I have a Pandas DataFrame shown below consisting of three columns.
import pandas as pd
data = [[1, "User1", "Hello."], [1, "User1", "How are you?"], [1, "User2", "I'm fine."], [2, "User1", "Nice to meet you."], [2, "User2", "Hello."], [2, "User2", "I'm happy."], [2, "User2", "Goodbye."], [3, "User2", "Hello."]]
df = pd.DataFrame(data, columns=['Conversation', 'User', 'Text'])
Conversation User Text
0 1 User1 Hello.
1 1 User1 How are you?
2 1 User2 I'm fine.
3 2 User1 Nice to meet you.
4 2 User2 Hello.
5 2 User2 I'm happy.
6 2 User2 Goodbye.
7 3 User2 Hello.
I would like to merge the Text of groups of consecutive Users, but not over conversation boundaries.
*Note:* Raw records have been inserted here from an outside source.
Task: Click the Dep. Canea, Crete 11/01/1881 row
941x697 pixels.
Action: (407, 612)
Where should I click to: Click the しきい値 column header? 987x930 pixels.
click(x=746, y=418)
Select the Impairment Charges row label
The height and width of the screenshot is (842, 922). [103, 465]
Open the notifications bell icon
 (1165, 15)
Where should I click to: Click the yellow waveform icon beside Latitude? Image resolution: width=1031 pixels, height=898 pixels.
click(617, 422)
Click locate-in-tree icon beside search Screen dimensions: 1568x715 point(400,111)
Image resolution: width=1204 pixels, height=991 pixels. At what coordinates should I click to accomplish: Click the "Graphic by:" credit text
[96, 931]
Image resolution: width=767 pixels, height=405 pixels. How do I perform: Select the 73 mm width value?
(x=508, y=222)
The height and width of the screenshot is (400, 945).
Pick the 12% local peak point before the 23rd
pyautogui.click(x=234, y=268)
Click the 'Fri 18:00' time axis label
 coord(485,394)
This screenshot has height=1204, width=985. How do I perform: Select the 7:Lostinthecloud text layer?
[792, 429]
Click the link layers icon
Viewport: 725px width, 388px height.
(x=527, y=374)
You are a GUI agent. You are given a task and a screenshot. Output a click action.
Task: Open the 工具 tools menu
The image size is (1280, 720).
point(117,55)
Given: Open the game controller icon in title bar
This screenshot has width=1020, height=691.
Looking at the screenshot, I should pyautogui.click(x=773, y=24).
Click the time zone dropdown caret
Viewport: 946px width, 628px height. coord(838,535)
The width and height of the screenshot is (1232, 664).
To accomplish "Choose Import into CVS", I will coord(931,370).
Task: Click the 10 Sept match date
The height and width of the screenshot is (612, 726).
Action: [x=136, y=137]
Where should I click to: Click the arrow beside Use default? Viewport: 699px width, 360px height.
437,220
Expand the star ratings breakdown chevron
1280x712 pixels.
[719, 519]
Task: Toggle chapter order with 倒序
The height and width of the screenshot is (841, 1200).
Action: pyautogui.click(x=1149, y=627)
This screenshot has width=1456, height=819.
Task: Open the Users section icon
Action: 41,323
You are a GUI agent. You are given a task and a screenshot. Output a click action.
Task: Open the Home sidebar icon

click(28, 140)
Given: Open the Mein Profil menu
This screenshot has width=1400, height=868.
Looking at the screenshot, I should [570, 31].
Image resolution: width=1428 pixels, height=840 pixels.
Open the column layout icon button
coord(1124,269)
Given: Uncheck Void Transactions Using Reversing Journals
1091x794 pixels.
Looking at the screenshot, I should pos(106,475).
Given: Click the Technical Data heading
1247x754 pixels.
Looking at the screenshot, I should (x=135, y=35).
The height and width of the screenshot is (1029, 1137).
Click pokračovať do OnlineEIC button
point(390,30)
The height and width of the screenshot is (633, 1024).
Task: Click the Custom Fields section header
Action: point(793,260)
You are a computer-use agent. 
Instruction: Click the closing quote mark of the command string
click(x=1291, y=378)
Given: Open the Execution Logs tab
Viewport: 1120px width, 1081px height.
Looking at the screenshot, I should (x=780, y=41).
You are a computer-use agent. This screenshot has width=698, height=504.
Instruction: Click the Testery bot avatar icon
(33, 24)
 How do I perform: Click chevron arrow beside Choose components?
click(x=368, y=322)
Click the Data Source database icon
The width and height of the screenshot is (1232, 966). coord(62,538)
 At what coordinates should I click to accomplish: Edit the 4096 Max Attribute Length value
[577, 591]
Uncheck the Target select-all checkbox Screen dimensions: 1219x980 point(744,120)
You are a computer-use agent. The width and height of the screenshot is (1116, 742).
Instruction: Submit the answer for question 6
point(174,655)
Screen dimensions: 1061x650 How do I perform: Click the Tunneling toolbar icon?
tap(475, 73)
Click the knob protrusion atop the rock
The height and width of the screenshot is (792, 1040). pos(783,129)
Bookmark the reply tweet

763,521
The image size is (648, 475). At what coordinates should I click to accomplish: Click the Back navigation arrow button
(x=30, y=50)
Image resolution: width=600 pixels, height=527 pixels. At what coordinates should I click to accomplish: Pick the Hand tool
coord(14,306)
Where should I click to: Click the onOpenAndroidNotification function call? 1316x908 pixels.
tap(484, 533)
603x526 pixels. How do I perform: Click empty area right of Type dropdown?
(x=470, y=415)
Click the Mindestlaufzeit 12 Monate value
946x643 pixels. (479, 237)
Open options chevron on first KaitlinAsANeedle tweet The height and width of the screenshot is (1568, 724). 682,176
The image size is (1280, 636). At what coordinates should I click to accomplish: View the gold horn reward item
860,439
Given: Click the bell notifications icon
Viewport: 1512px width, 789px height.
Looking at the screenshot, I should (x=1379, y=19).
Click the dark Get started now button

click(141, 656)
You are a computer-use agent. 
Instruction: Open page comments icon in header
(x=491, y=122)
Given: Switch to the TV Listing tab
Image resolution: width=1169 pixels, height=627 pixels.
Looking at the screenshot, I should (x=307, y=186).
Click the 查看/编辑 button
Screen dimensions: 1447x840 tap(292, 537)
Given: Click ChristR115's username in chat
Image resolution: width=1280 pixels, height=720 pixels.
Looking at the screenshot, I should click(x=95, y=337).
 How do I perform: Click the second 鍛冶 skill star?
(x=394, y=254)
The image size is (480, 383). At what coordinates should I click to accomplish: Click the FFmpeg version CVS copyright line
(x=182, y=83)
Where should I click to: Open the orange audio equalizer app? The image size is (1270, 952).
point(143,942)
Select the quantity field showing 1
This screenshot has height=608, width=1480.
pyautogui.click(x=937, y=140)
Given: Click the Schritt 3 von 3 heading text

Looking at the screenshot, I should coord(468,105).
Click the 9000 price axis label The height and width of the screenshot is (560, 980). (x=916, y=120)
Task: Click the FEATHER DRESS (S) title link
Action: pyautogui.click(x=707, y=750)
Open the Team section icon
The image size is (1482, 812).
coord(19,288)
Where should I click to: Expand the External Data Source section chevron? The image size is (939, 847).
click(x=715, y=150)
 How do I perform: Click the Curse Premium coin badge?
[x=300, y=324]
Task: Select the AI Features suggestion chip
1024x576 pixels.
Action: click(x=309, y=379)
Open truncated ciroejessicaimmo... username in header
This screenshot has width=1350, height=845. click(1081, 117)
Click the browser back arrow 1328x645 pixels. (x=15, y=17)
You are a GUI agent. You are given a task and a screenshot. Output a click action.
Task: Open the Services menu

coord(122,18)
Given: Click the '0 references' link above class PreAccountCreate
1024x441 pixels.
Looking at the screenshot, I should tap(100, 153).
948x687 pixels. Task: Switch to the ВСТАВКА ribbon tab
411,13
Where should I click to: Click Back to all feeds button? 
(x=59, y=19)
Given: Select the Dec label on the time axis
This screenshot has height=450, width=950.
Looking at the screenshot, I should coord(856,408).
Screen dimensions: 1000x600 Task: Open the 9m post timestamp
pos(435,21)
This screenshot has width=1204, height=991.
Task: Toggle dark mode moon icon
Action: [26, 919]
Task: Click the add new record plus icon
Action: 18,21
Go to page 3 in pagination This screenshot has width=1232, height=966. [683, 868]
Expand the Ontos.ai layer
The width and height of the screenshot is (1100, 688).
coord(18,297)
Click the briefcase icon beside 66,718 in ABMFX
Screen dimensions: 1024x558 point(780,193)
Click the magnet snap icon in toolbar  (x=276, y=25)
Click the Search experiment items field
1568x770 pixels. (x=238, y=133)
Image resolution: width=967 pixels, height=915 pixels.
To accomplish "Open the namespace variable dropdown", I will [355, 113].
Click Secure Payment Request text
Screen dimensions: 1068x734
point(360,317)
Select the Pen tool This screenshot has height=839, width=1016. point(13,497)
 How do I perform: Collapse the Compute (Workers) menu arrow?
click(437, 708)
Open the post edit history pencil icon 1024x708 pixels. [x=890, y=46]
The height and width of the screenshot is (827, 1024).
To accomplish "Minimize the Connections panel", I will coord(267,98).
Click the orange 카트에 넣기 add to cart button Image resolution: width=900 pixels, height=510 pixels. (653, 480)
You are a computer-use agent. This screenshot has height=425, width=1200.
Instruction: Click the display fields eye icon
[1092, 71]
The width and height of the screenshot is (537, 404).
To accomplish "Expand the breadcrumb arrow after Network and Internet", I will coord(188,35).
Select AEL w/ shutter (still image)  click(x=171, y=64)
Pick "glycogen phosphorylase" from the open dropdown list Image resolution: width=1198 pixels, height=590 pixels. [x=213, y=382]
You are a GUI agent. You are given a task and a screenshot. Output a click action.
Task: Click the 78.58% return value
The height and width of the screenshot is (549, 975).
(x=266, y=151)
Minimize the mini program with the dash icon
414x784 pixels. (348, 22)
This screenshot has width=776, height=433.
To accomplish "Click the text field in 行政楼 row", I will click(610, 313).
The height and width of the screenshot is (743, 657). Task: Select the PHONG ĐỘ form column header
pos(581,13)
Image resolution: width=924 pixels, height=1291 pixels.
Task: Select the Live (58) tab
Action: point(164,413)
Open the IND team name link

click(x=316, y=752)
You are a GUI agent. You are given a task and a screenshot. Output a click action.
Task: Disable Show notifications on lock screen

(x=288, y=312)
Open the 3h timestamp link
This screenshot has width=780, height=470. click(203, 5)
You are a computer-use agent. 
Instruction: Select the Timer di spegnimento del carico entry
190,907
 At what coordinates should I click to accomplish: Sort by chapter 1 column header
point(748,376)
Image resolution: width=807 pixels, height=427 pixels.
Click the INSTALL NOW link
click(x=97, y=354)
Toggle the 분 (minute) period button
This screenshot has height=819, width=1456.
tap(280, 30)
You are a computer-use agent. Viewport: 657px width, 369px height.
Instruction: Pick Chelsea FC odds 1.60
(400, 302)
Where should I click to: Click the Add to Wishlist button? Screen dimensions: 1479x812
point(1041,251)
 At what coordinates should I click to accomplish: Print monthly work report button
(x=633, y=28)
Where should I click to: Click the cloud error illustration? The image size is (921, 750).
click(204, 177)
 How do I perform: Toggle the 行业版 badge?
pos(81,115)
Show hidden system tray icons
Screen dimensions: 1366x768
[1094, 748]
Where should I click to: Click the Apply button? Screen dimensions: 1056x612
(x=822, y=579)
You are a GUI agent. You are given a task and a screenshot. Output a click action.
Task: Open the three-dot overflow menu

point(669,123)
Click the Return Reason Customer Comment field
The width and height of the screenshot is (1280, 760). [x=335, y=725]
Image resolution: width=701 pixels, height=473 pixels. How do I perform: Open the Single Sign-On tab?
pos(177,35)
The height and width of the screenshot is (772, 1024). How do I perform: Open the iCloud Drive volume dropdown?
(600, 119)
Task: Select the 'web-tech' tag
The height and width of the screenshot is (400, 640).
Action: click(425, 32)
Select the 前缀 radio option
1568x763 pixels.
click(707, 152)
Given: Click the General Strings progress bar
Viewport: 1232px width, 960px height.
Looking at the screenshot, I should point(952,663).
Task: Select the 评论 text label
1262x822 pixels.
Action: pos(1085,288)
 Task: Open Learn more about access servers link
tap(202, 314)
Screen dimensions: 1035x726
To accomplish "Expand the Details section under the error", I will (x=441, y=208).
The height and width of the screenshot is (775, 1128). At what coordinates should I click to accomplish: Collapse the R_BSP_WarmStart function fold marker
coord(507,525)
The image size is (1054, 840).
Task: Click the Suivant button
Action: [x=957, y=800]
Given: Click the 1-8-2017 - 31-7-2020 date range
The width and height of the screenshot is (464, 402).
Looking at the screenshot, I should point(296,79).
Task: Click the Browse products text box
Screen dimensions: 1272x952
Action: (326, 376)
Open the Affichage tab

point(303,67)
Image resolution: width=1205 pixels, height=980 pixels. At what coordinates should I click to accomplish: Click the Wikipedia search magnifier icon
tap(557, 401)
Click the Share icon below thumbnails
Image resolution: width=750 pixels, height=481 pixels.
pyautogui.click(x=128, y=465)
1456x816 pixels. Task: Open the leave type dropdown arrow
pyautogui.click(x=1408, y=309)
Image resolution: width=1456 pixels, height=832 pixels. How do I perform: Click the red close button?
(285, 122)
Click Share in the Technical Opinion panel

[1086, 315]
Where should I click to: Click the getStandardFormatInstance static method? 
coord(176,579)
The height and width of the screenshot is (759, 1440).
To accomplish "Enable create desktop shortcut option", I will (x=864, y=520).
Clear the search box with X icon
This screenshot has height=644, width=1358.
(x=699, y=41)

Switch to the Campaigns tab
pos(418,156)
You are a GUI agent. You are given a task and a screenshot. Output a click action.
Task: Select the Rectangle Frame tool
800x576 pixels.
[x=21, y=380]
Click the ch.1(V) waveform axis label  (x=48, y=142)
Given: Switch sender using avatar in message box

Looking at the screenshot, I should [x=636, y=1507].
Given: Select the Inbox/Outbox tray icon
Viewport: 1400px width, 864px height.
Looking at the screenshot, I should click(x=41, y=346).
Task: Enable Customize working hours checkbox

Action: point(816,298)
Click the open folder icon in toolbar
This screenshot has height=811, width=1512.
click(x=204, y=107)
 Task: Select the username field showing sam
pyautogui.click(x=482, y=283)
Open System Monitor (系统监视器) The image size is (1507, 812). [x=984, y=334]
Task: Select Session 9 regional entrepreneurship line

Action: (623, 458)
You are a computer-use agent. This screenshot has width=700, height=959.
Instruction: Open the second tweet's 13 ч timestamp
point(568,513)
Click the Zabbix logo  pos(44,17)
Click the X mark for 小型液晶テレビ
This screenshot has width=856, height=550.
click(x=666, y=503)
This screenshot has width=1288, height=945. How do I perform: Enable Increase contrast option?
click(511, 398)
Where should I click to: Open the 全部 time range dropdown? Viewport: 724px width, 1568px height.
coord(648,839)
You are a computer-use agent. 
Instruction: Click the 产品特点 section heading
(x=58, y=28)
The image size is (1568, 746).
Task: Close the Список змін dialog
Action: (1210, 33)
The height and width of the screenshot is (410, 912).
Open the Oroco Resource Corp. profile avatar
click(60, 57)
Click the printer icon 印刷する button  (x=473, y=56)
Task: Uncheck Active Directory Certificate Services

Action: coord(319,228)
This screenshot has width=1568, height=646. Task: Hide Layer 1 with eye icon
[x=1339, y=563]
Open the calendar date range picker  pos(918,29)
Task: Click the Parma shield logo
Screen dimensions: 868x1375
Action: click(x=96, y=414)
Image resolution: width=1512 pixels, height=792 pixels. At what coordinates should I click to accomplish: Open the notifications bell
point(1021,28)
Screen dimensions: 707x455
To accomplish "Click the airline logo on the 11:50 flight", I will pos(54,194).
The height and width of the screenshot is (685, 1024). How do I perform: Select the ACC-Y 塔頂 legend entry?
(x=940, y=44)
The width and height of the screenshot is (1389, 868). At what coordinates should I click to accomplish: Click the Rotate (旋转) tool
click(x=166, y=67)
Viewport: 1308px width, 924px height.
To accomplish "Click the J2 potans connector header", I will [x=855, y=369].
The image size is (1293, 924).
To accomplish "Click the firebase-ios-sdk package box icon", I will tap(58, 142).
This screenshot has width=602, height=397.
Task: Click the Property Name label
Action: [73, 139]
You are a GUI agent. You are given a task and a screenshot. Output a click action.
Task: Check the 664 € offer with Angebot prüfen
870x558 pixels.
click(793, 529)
If in a Conversation a User has several consecutive rows, I would like to merge these rows into one row by combining the Text with whitespace. When a new Conversation starts, it should not be combined. For the example, the result should look as follows:
Conversation User Text
0 1 User1 Hello. How are you?
2 1 User2 I'm fine.
3 2 User1 Nice to meet you.
4 2 User2 Hello. I'm happy. Goodbye.
7 3 User2 Hello.
How can this be achieved in an efficient way (I have a big DataFrame)?